Doch auch ohne absolute Mehrheit scheint eine Wiederauflage der Zapatero-Regierung sicher: Zusammen nur mit einer der kleinen Parteien, den gemäßigten Nationalisten aus Katalonien (CiU, rund zehn Sitze), dem Baskenland (PNV, rund sieben Sitze) oder der postkommunistischen Vereinigten Linken (IU, rund fünf Sitze) könnte eine stabile Mehrheit zustande kommen. Die kleinen Parteien von den Kanaren (CC), und Galicien (BNG) dürften je auch maximal zwei Sitze kommen; der Einzug auch baskischer Nationalisten ins Madrider Parlament schien zunächst ungewiss.

Sozialisten punkteten

Die Sozialisten konnten auch in ihrer traditionellen Hochburg, der relativ armen Region Andalusien punkten, wo ebenfalls ein neues Autonomieparlament gewählt wurde: Hier behauptete sich erneut der mächtige Landesvater Manuel Chaves.
Dennoch wollte in der PSOE-Zentrale in Madrid am Sonntag kurz nach 20 Uhr noch niemand so richtig feiern. Premier Zapatero gab die Losung aus, zunächst das endgültige Wahlergebnis abwarten zu wollen. Auch bei der PP hielt man sich vorerst mit Kommentaren zurück.

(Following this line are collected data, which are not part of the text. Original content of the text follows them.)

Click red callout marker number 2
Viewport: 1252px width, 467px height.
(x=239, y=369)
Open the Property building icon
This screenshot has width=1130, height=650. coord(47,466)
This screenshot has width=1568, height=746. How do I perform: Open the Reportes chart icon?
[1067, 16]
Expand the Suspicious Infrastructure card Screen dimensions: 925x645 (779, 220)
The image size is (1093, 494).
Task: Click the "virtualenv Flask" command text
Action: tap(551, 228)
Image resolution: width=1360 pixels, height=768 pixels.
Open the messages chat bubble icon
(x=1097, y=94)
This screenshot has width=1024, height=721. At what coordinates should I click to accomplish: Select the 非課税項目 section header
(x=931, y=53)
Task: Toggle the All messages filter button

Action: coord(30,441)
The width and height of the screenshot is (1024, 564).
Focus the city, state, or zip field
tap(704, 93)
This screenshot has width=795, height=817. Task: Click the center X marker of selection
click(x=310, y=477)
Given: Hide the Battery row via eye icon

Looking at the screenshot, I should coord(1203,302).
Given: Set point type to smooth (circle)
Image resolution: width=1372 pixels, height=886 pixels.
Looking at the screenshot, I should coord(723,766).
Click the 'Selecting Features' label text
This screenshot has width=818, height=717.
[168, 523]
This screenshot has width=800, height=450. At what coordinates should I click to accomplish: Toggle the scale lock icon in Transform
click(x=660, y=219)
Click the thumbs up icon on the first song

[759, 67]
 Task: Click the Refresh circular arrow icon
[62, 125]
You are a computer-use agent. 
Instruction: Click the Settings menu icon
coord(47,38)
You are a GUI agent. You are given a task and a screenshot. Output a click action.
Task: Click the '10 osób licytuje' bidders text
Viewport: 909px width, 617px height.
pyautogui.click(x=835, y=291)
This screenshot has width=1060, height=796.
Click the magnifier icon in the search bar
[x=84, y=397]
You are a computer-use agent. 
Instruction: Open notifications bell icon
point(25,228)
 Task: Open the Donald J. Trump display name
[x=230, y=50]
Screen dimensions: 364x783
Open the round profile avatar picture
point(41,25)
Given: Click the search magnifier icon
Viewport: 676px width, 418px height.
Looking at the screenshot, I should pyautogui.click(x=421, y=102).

Die Mannschaft um Rajoy war allerdings auch nicht auf ein derartiges Abschneiden des politischen Gegners eingestellt. Nach den Aufsehen erregenden TV-Duellen der Spitzenkandidaten der vergangenen zwei Wochen hatte der PP-Spitzenkandidat Rajoy deutlich an Statur gewonnen. Der politische Ziehsohn von Ex-Premier José María Aznar hatte mit Reizthemen wie der Immigration und der fruchtlosen Verhandlungen Zapateros mit der ETA während des vergangenen Waffenstillstands 2006 punkten können.

Traurige Tradition

Anschläge vor Wahlen haben in Spanien leider eine traurige Tradition. Ein knappes Jahr vor den Wahlen 1996 versuchte die ETA, den damaligen konservativen Spitzenkandidaten und späteren Premier José María Aznar in seinem Dienstwagen zu ermorden, vor den Wahlen im Jahr 2000 wurden ein sozialistischer Stadtrat und sein Leibwächter erschossen.

Das gewalttätigste Blutbad richteten freilich islamistische Terroristen an, als diese drei Tage vor den Wahlen vom 14. März 2004 mehrere mächtige Bomben in Madrider Vorstadt-Zügen deponierten. Durch deren Explosion wurden nicht weniger als 192 Menschen getötet. Zusammen mit diesen Opfern muslimischen Terrors verloren vor Wahlen in Spanien bereits 221 Personen durch die Hand von Terroristen ihr Leben.